Carr, who was born in Canada in 1871, returned to Victoria after her time in Paris, and began to paint in earnest the world around her — the war canoes of Alert Bay (a painting that "would be the envy of any Canadian museum," says Milroy), the totem poles of Cape Mudge, the arbutus trees.
"I think Carr, uniquely for her period in time, understood that her view was an outsider's view and that she was looking into a world and to cultures that she didn't necessarily understand but was intrigued by," says Milroy, of Carr's relationship with First Nations and the British Columbian landscape.
An adventurer at heart, Carr threw herself into the deep end, soaking it all in, telling the story of B.C. through her brush. It's a story retold in Audain's gallery.
From the bucolic House with Slanted Roof to the dark and commanding work called The Crazy Stair, painted decades later, Carr's creative life is laid bare.
Audain bought The Crazy Stair, painted in 1928-30, for a record-breaking $3.39 million in 2013. It was the most ever paid for a Carr, the fourth highest price for a picture at auction in Canada. A commanding price for a commanding piece, it's bold and dark and Audain wanted it for the Whistler gallery.
Then come the pieces from her mature period — works like Gaiety and Forest — pieces, says Milroy, that are full of movement and real freedom and "an explosive, flowing, rapturous vision something akin to Walt Whitman's vision of nature."
"You really see all the different phases of her career in this collection, which is extraordinary to have all in one place at one time for viewers," Milroy adds from her home in Toronto.

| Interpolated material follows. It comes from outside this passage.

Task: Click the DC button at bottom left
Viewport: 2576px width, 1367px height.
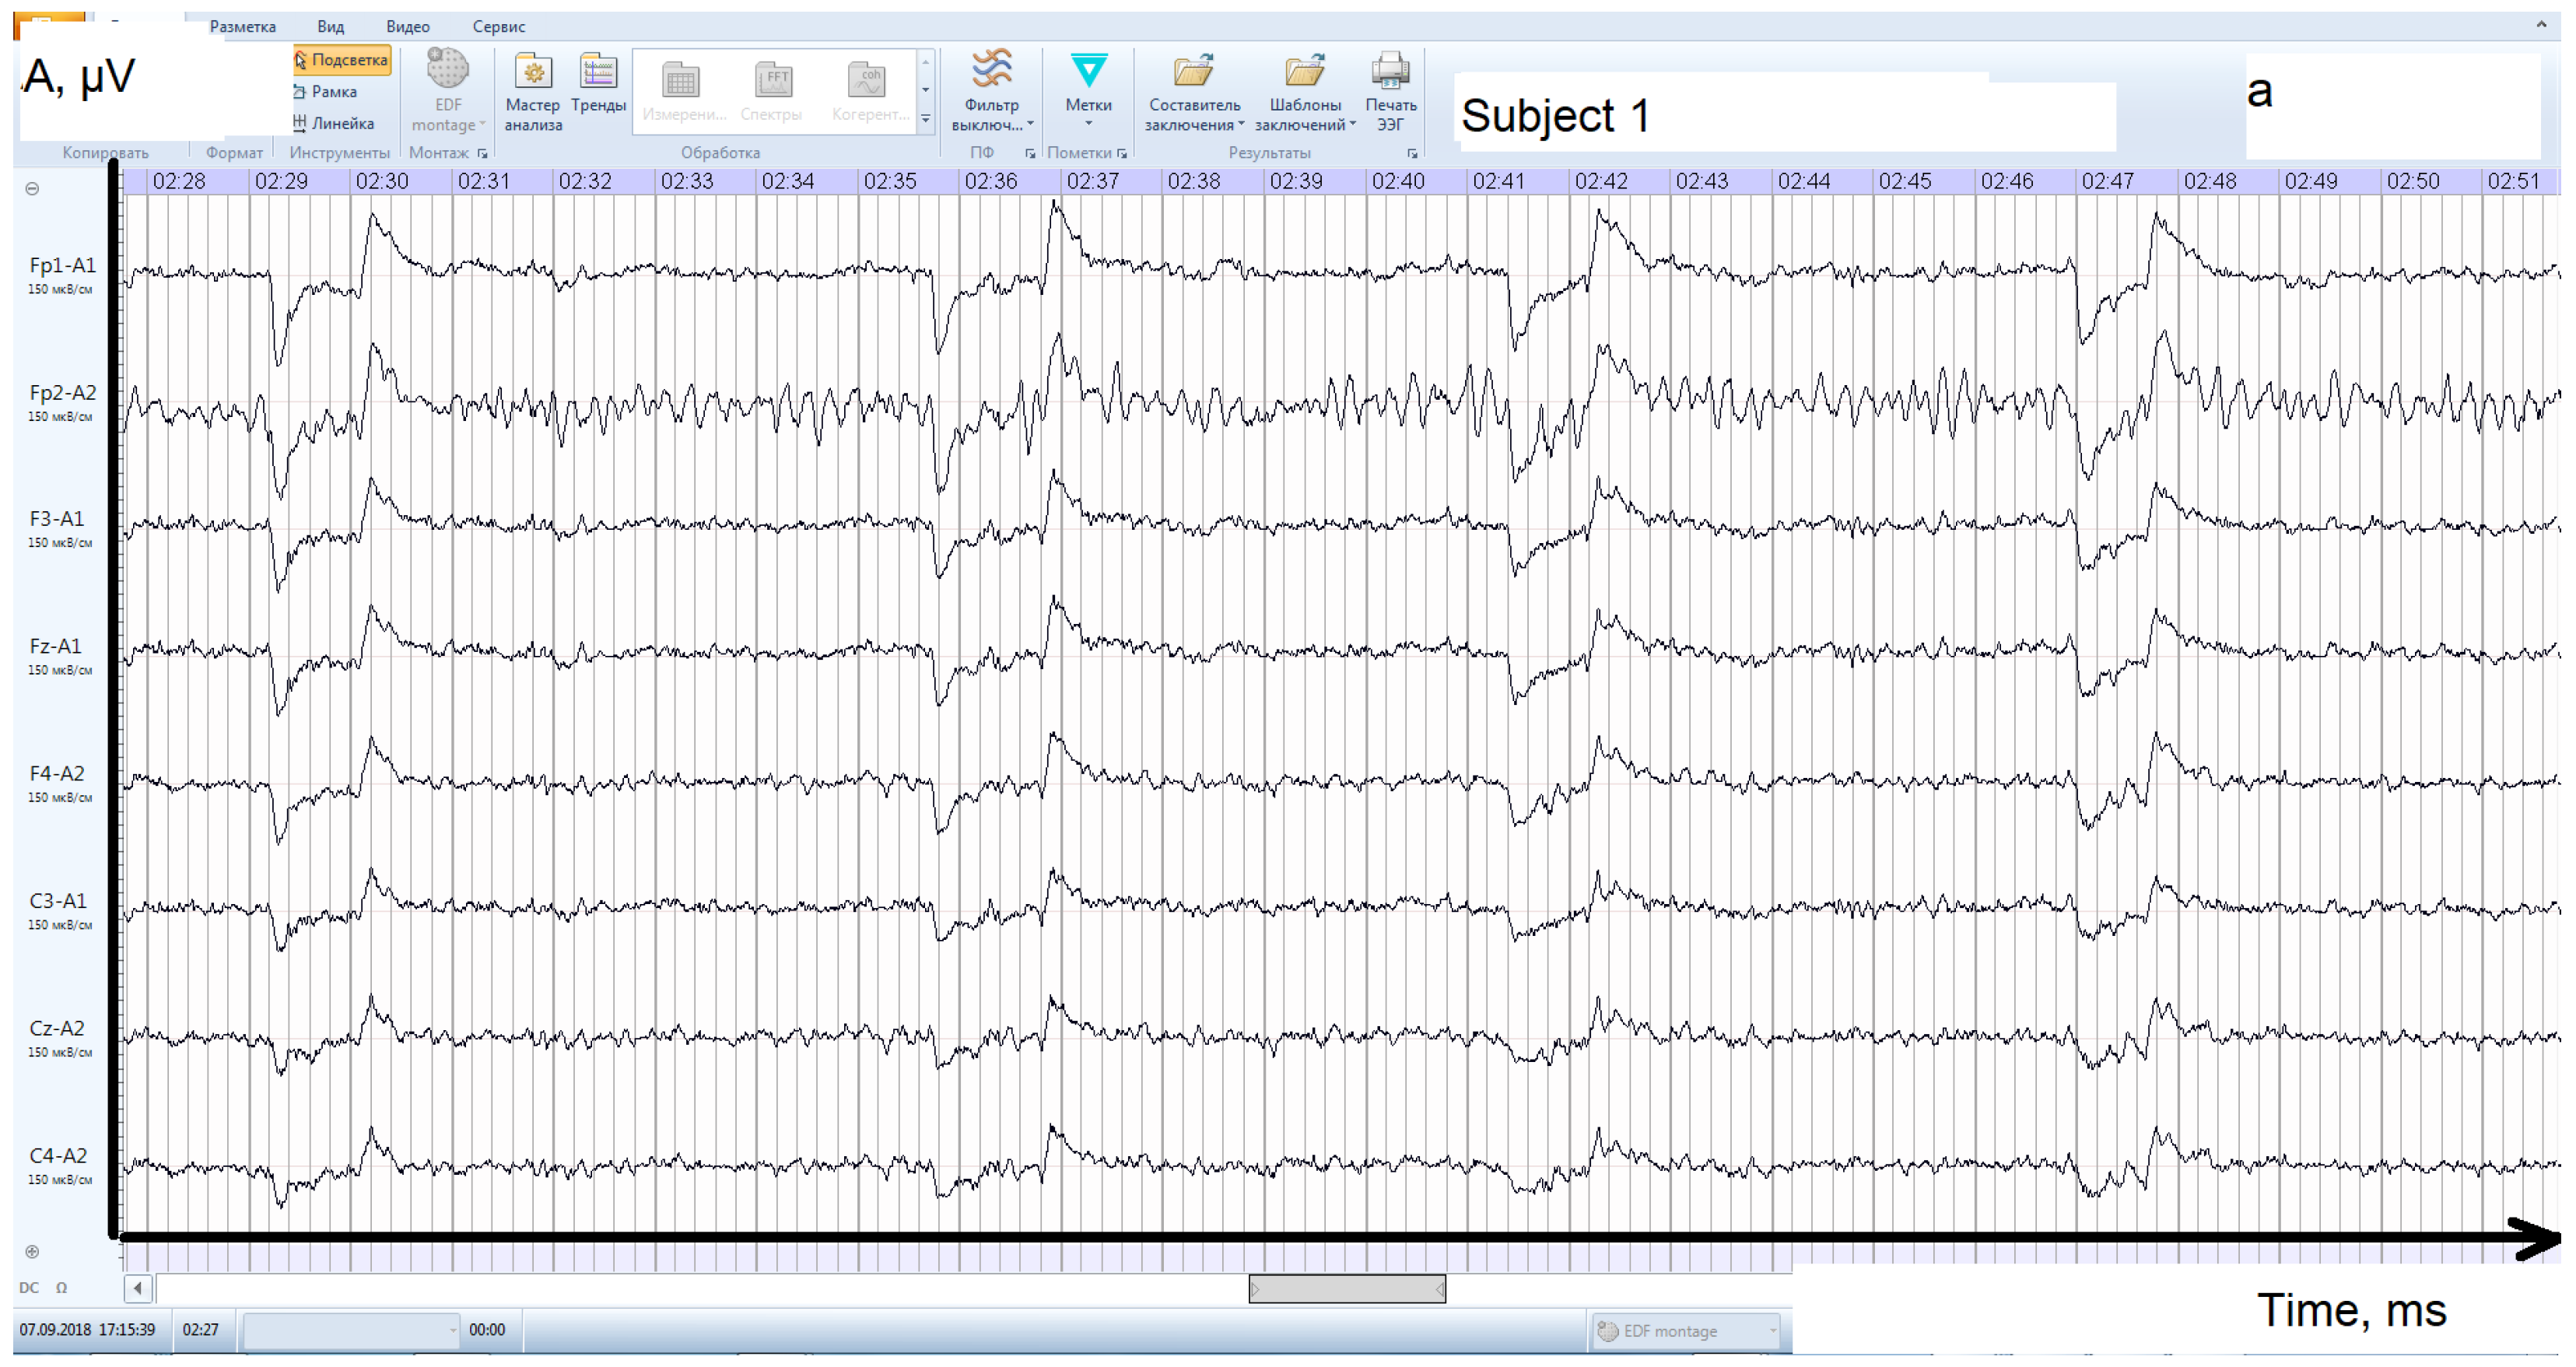Action: point(29,1288)
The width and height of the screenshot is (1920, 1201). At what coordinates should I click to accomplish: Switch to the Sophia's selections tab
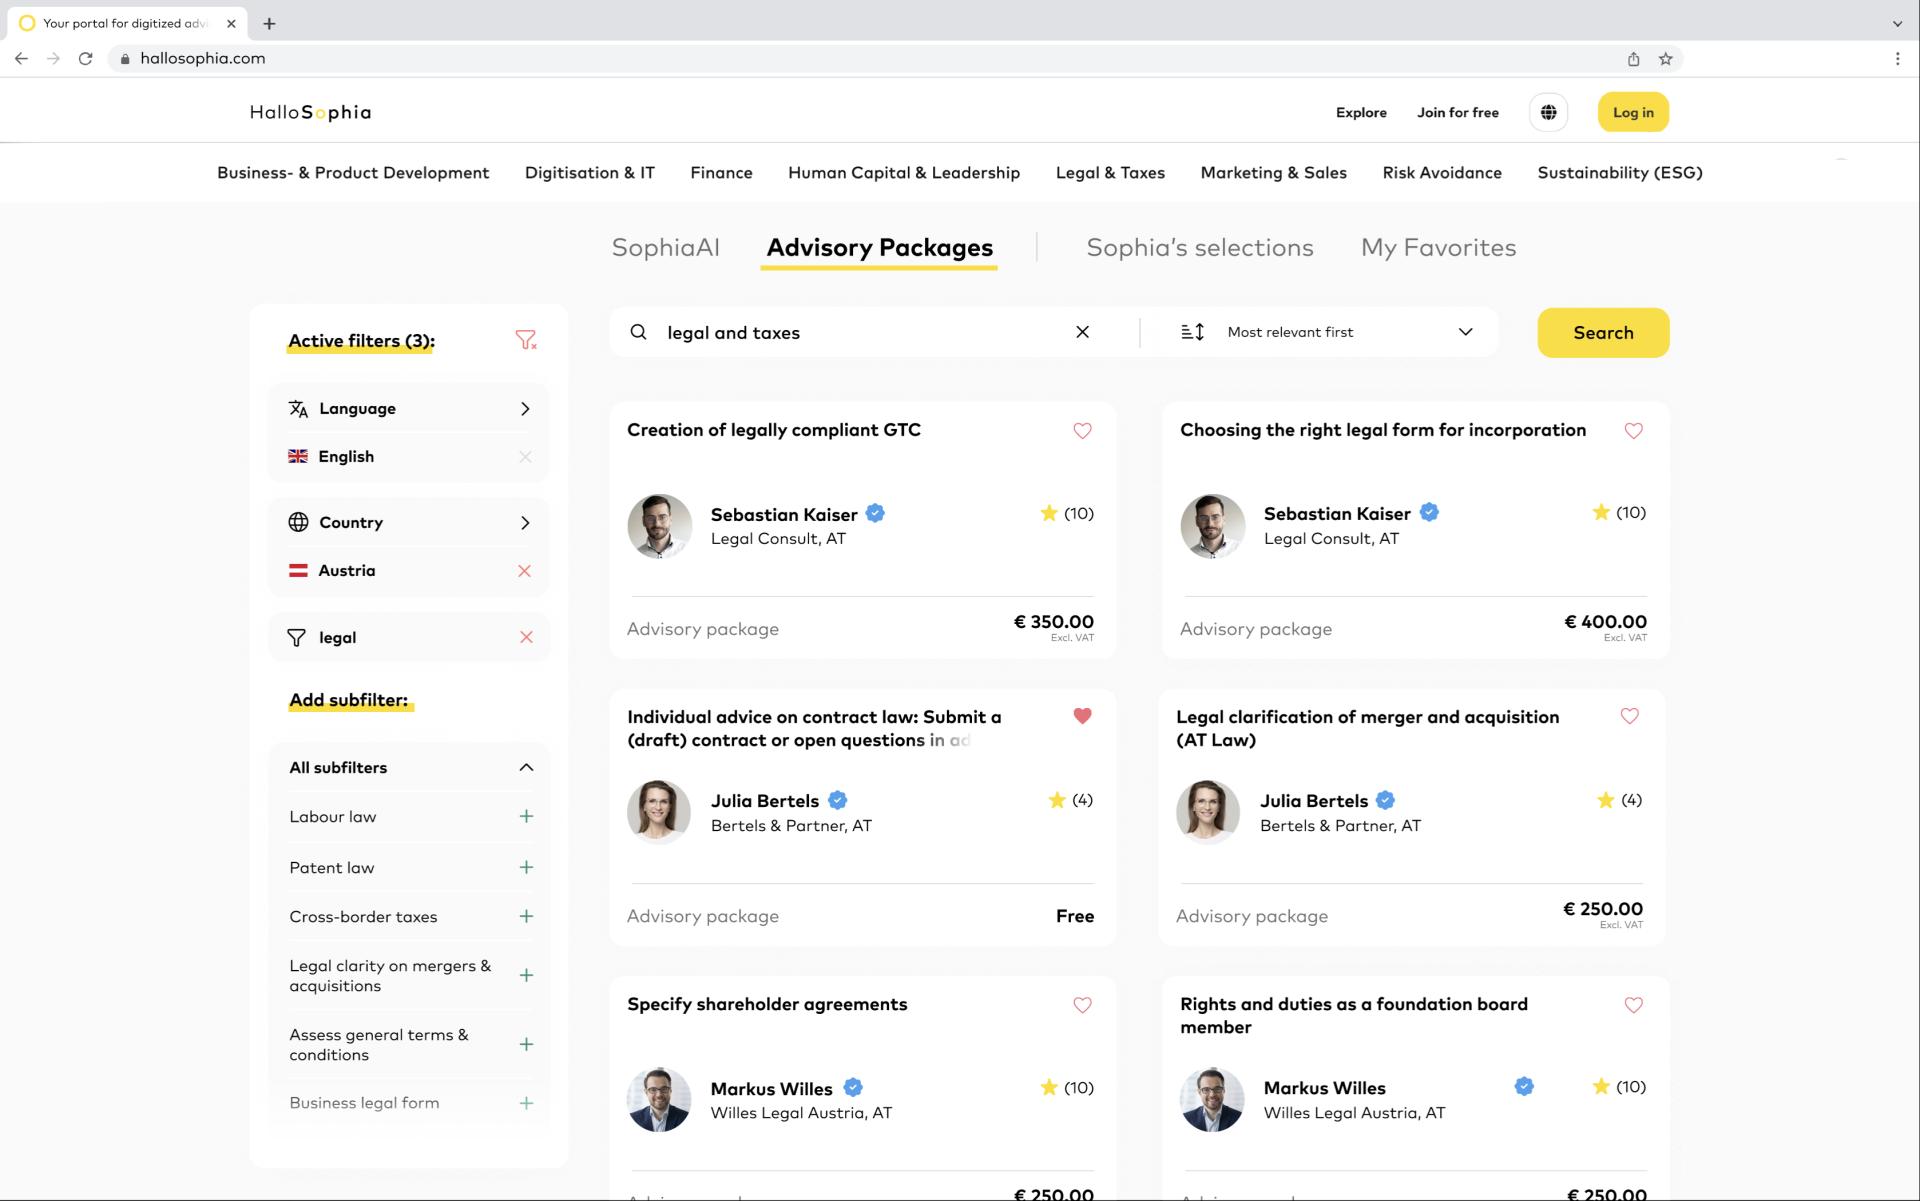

Just recently, Milroy recalls opening the current issue of Tate Etc., Europe's largest art magazine, and there was Emily Carr.
"It's certainly the first time that I've ever seen Carr's work casually slipped into the continuum of international art history," says Milroy. "I opened my copy of the magazine and just about died; I was so excited because it was just so nonchalant but, of course, she belongs there. That certainly was not the case until the last 10 years or so."
Milroy was instrumental in the 2014/15 Carr exhibition in London at the Dulwich Picture Gallery. The successful run was followed by a version of the show at the Art Gallery of Ontario. A few years ago in 2012, seven of her pieces were included at dOCUMENTA (13) in Kassel, Germany, where Carr was introduced in a completely new context in Europe. The d'Orsay Museum in Paris will include her work in a 2017 exhibition.
"I think it's about time," chuckles Audain.
"I maintain, and I've maintained for a long time, that if she lived in Paris... and gone out to the rainforest on the West Coast of Canada and come back with a bunch of sketches that she could work up in studio, if she then showed them in Paris, she would have been taken up — she would have been very celebrated... She would have been amongst the world's most illustrious artists."
One aspect of great art, says Audain, is uniqueness, and Carr's work is unique. It isn't just the scenes and the content, the First Nations themes early on, but also the way she came to grips with the landscape later in life.
"I think she's one of the great painters of forest and trees in the world and she captured the beauty and mystery of west coast rainforest in a way that no one did before or since," says Audain.
"Emily's star hasn't waned yet. She is ascending into the sky. There's going to be a lot more notice taken in the art world in the future of this very distinguished painter.
"There's more in store for Emily Carr."
Indeed. And Whistler will be forever part of Carr's stratosphere from its new museum in the forest.